The tutorial consolidates recent results pointing to the fact that there is more to designing resilient systems than BFT and that, surprisingly or not, not all BFT algorithms lead to resilient designs (resilience meaning the capacity of your system to fulfill its mission to the end in the presence of – perhaps harsh and even uncertain – accidents and attacks, i.e. faults and intrusions).

Firstly, we start by discussing the theoretical underpinnings: We propose a system predicate, called exhaustion safety (ES), that should in fact be met by any resilient-to-be BFT algorithm and system; we show impossibility results for ES in asynchronous BFT systems and show that they can be overcome under hybrid distributed systems models; we review recent algorithmic lower bounds that show the power of this latter model.

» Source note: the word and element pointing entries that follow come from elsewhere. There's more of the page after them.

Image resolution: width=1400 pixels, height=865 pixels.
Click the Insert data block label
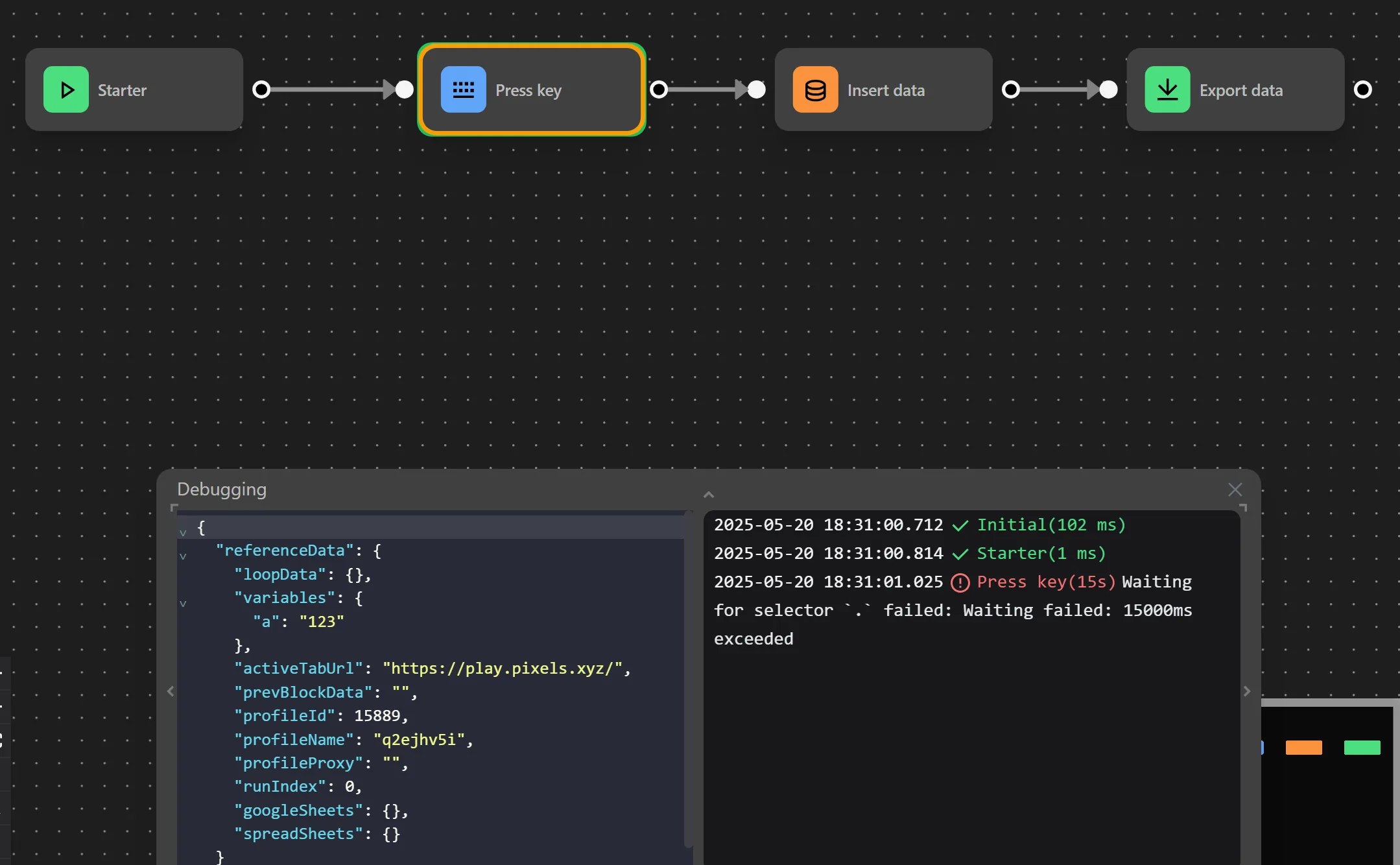point(886,90)
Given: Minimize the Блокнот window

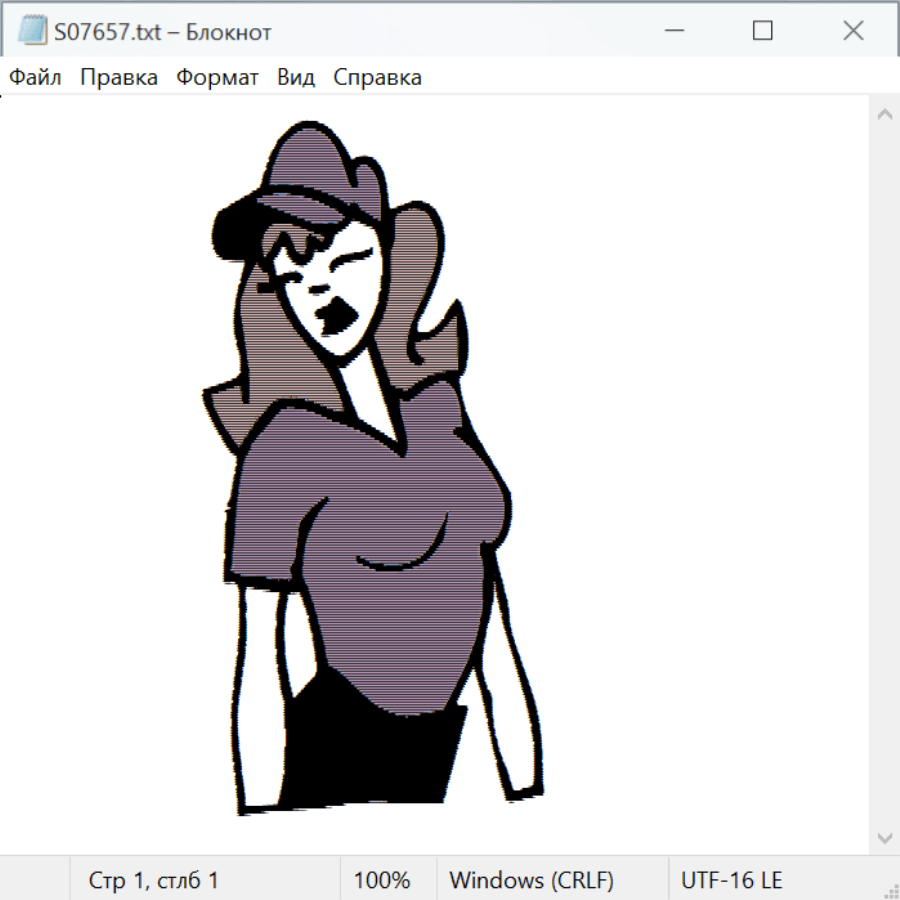Looking at the screenshot, I should coord(673,31).
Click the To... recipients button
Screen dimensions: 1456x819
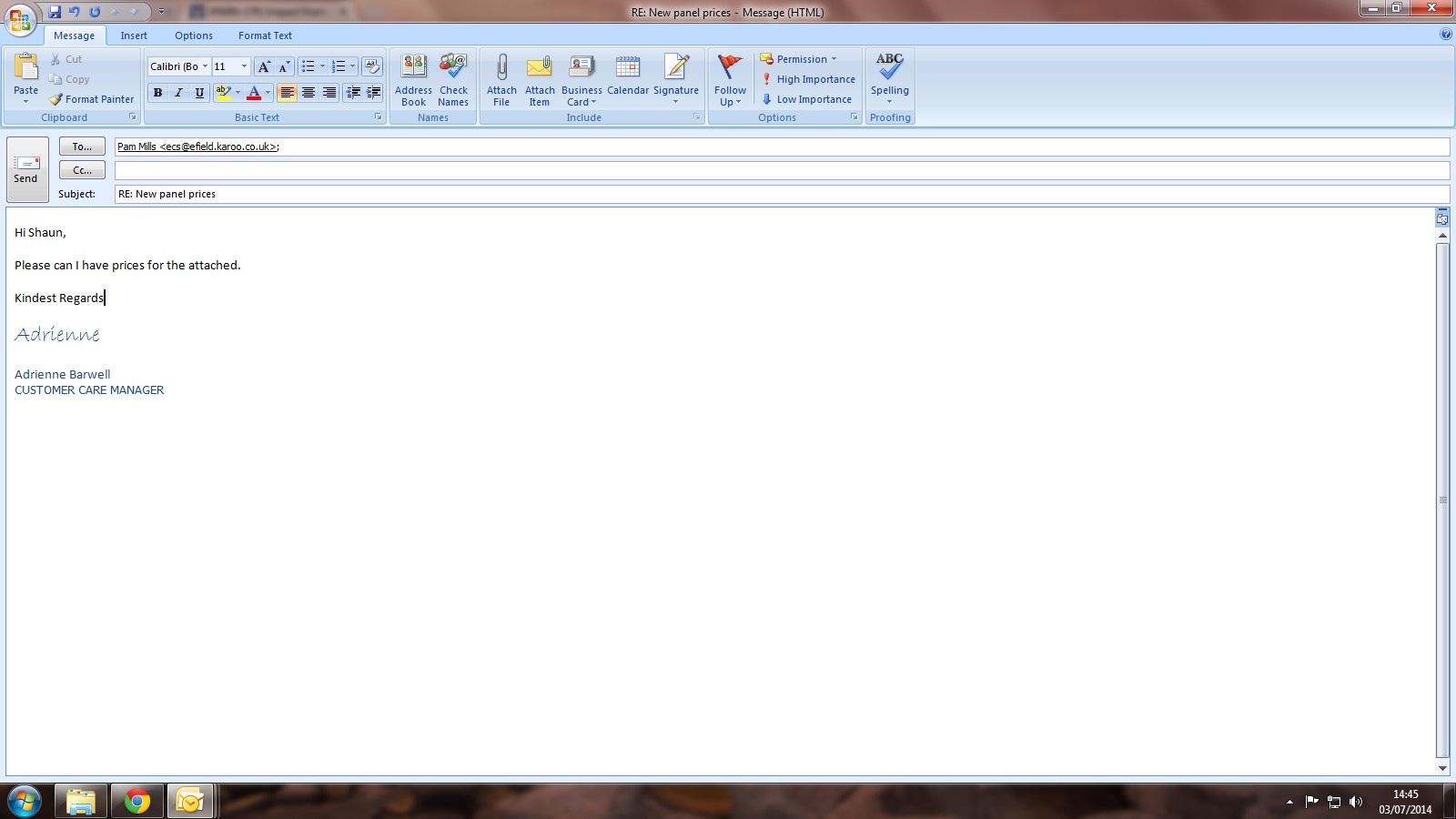point(82,147)
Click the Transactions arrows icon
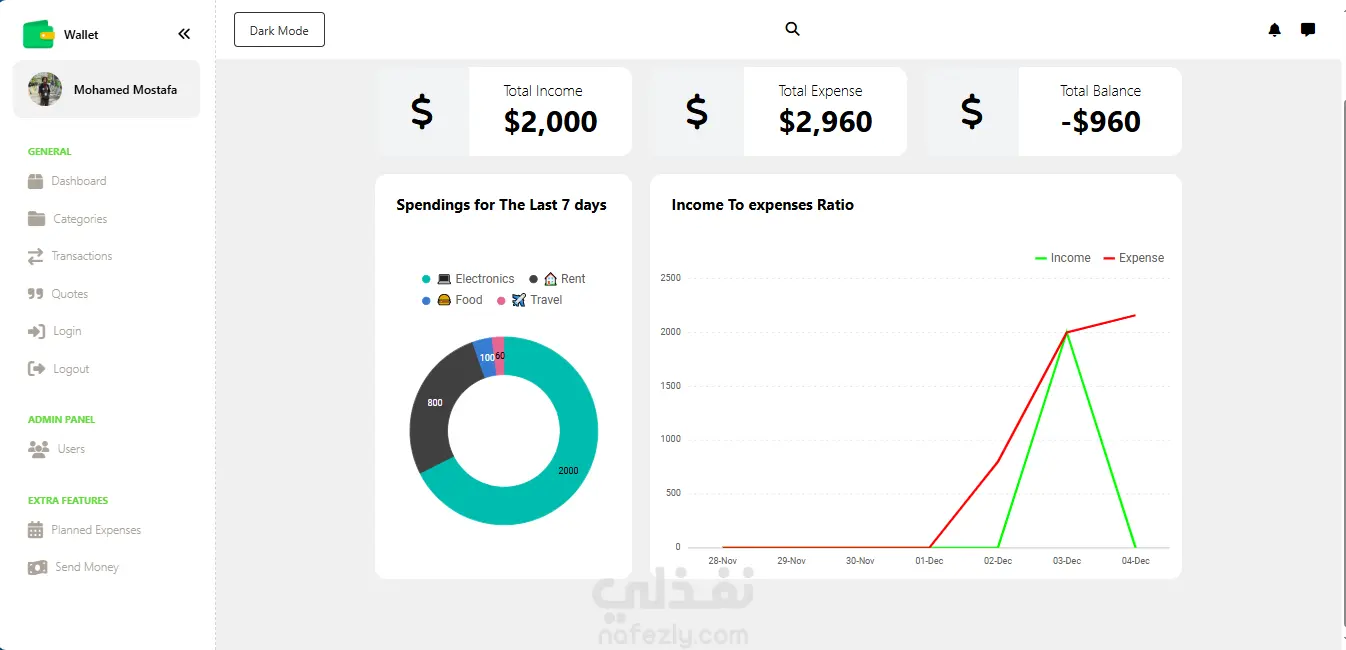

Then, we review recent research results that address a complete approach to designing resilient BFT systems, especially in dynamic and long-lived environments. Concepts like consensus, state machine replication, proactive/reactive recovery/resilience, diversity, distributed systems hybridization, exhaustion safety, are put in context in a coherent whole, giving insight on the correct design of resilient systems: how to structure a BFT hybrid distributed system; how to design and show the correctness of BFT algorithms under hybrid models; how to actually solve the above-mentioned problems of BFT.

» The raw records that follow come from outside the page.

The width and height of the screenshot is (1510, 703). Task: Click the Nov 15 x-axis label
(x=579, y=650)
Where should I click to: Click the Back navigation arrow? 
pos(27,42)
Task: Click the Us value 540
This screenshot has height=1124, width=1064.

Finally, extensive literature pointers are given, namely to works featuring a concern to achieve actual resilience against Byzantine faults. The relevance of exhaustion safety is illustrated with examples from systems projects in critical areas like security information and event processing, cloud-based critical information infrastructures, or privacy-sensitive biobank data storage and processing.

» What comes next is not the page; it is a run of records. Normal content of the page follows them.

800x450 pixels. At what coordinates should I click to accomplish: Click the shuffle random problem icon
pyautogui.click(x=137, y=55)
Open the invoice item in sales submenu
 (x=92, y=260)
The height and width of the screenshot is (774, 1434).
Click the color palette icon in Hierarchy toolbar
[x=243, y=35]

The matters of the tutorial have been presented and perfected over several editions, for example at Ph.D. level courses at U. Roma la Sapienza, Carnegie Mellon, Swiss Romande Ph.D. Spring School, and more recently, at the INRIA Winter School on Hot Topics in Distributed Computing and the DISC 2012 conference.

Tutorial Elements
Duration: 3h + breaks (half day)

  • General problem definition: prevention vs. tolerance vs. resilience
  • Specific problem definition: misconceptions and limitations w.r.t. Byzantine Fault Tolerance
  • Formalisation: exhaustion failure and exhaustion safety
  • Practical examples of the problems
  • Solutions: hybrid distributed system models
  • Validity of the hybrid approach: algorithms, lower bounds, related work
Short Curriculum
Paulo Veríssimo is a Professor of the Department of Computer Science and Engineering, U. of Lisbon Faculty of Sciences (FCUL), member elect of the Board of the U. of Lisbon and of the Scientific Council of the FCUL, and Director of LaSIGE (http://lasige.di.fc.ul.pt). He belonged to the European Security & Dependability Advisory Board. He is currently Chair of the IFIP WG 10.4 on Dependable Computing and Fault-Tolerance and vice-Chair of the Steering Committee of the IEEE/IFIP DSN conference. PJV is Fellow of the IEEE and of the ACM. He is associate editor of the Elsevier Int’l Journal on Critical Infrastructure Protection. Veríssimo leads the Navigators group of LaSIGE, and is currently interested in distributed architectures, middleware and algorithms for: adaptability and safety of real-time networked embedded systems; and resilience of secure and dependable large-scale systems. He is author of over 170 peer-refereed publications and co-author of 5 books.